Question: kernel authoring roadmap (Triton / TileLang)? #15

gugudeshubao · 2026-05-09T00:29:04Z

gugudeshubao
May 9, 2026
Collaborator

Hi — I read in docs/inference_engine_differences.md that kernels are hand-written CUDA today, and that Triton /
TileLang integration is a possible future surface but not a current goal.

I’d appreciate any public roadmap or design discussion on DSL-backed or multi-backend kernel authoring. Concretely:

Multi-backend / multi-source operators — As FlashRT grows (more models, shapes, and hardware), do you envision
the same logical op being implemented or targeted through more than one path (e.g. hand-tuned CUDA for
production hotspots + optional Triton/TileLang or codegen paths for faster iteration or portability), or do you
expect CUDA + CUTLASS-style stacks to remain the single source of truth for the performance-critical path?
Leveraging community tooling — A major constraint for small teams is operator velocity (writing, tuning, and
validating kernels). Are you open to intentionally leaning on ecosystem pieces (Triton, Tile-Lang / related MLIR
flows, vendor libraries, etc.) where they fit FlashRT’s small-batch / graph-capture model — not necessarily
replacing the hot path on day one, but to reduce maintenance surface or speed up bring-up for new primitives?

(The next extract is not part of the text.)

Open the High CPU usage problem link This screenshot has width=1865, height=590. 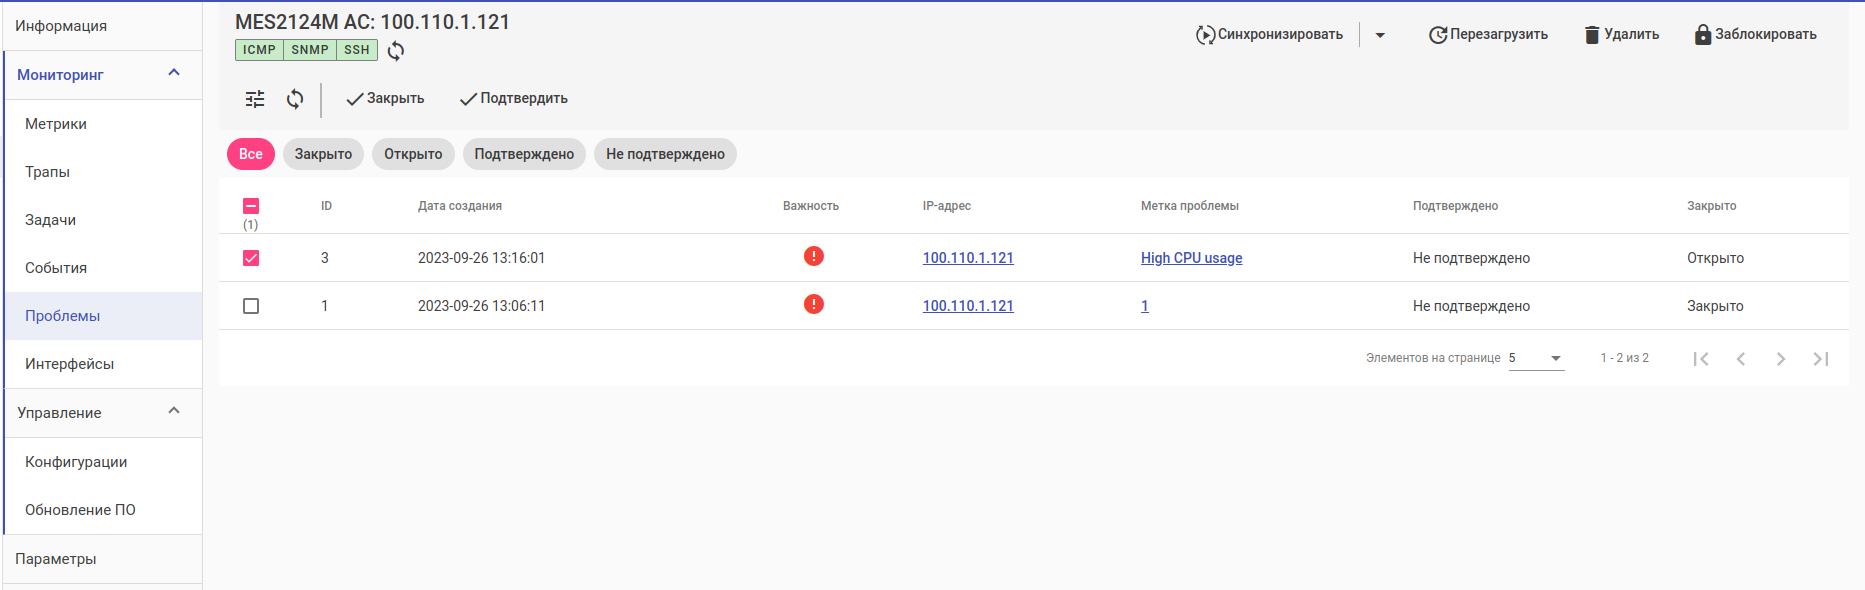1191,258
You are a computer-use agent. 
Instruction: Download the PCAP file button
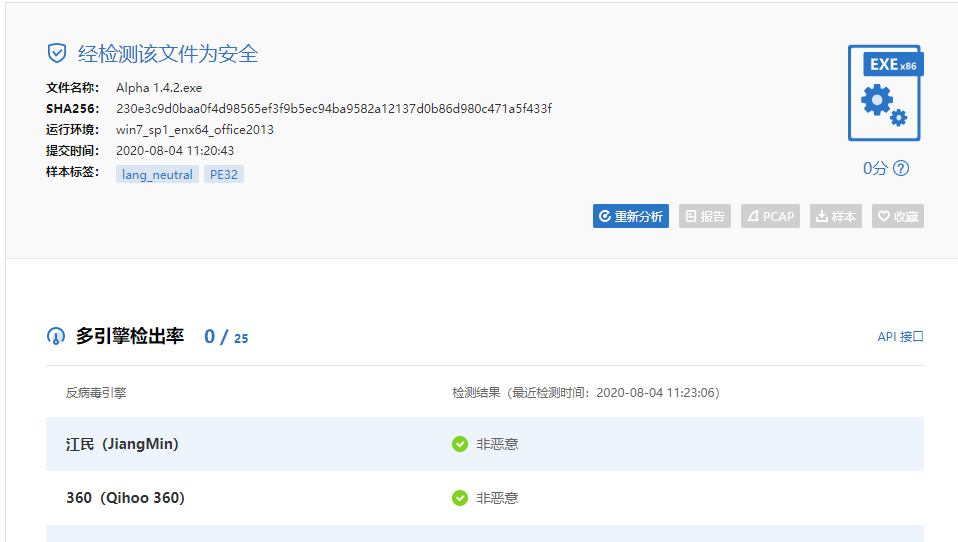click(770, 216)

If the answer is “stay CUDA-first for the foreseeable future,” that’s useful too — it sets expectations for
contributors who might otherwise assume a DSL or codegen layer is on the near-term horizon.

Thanks.

LiangSu8899 · 2026-05-09T13:09:55Z

LiangSu8899
May 9, 2026
Maintainer

I appreciate you asking that — that's a super constructive question, and yeah, I've been turning it over in my head for a while.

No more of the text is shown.